● **WHAT YOU SHOULD DO**
In the listing below, find the line containing "Click the notification bell icon The" and the line containing "The height and width of the screenshot is (1440, 2560).". Repeat exactly those two lines and every line between them, nothing more.

● **SOURCE MATERIAL**
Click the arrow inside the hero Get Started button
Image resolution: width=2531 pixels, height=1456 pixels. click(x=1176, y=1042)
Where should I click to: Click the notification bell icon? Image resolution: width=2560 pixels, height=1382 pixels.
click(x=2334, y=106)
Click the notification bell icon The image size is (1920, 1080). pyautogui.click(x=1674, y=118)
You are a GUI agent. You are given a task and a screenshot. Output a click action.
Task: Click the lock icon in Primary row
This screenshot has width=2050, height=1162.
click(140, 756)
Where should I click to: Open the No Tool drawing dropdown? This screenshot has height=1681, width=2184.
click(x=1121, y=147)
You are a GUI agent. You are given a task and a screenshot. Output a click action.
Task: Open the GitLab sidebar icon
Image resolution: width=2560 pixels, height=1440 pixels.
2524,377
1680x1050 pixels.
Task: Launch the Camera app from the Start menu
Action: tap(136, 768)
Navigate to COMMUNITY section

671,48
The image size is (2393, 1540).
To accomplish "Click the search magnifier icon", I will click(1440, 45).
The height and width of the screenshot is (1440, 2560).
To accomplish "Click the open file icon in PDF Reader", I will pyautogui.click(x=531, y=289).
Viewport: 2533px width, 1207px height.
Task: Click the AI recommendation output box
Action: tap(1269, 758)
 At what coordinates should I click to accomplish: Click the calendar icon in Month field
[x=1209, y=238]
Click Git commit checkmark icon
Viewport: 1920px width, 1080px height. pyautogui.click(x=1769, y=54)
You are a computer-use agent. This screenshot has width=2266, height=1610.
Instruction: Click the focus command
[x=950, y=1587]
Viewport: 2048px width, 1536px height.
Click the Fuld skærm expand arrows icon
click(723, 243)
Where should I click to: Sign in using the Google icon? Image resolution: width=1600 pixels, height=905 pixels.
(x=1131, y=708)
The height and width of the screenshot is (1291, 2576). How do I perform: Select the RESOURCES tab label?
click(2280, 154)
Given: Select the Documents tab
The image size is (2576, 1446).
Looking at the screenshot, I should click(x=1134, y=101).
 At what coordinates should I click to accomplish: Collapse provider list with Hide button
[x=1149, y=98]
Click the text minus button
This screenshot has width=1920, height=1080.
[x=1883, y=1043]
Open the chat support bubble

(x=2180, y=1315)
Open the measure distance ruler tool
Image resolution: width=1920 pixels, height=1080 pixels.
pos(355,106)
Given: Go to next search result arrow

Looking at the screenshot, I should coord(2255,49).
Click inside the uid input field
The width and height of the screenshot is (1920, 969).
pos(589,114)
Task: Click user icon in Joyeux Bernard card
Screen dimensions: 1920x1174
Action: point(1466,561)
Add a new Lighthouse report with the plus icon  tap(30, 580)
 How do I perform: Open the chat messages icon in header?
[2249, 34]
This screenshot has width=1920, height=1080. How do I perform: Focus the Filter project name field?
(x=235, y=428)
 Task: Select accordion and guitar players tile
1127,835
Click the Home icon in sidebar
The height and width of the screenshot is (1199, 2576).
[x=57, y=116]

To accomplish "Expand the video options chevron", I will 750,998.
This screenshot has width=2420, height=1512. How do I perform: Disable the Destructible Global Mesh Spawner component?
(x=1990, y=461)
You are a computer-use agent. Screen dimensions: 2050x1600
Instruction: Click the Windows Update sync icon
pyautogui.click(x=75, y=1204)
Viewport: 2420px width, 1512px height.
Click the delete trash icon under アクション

● **WRITTEN ANSWER**
Click the notification bell icon The image size is (1920, 1080). pyautogui.click(x=1674, y=118)
You are a GUI agent. You are given a task and a screenshot. Output a click action.
Task: Click the lock icon in Primary row
This screenshot has width=2050, height=1162.
click(140, 756)
Where should I click to: Open the No Tool drawing dropdown? This screenshot has height=1681, width=2184.
click(x=1121, y=147)
You are a GUI agent. You are given a task and a screenshot. Output a click action.
Task: Open the GitLab sidebar icon
Image resolution: width=2560 pixels, height=1440 pixels.
2524,377
1680x1050 pixels.
Task: Launch the Camera app from the Start menu
Action: tap(136, 768)
Navigate to COMMUNITY section

671,48
The image size is (2393, 1540).
To accomplish "Click the search magnifier icon", I will click(1440, 45).
The height and width of the screenshot is (1440, 2560).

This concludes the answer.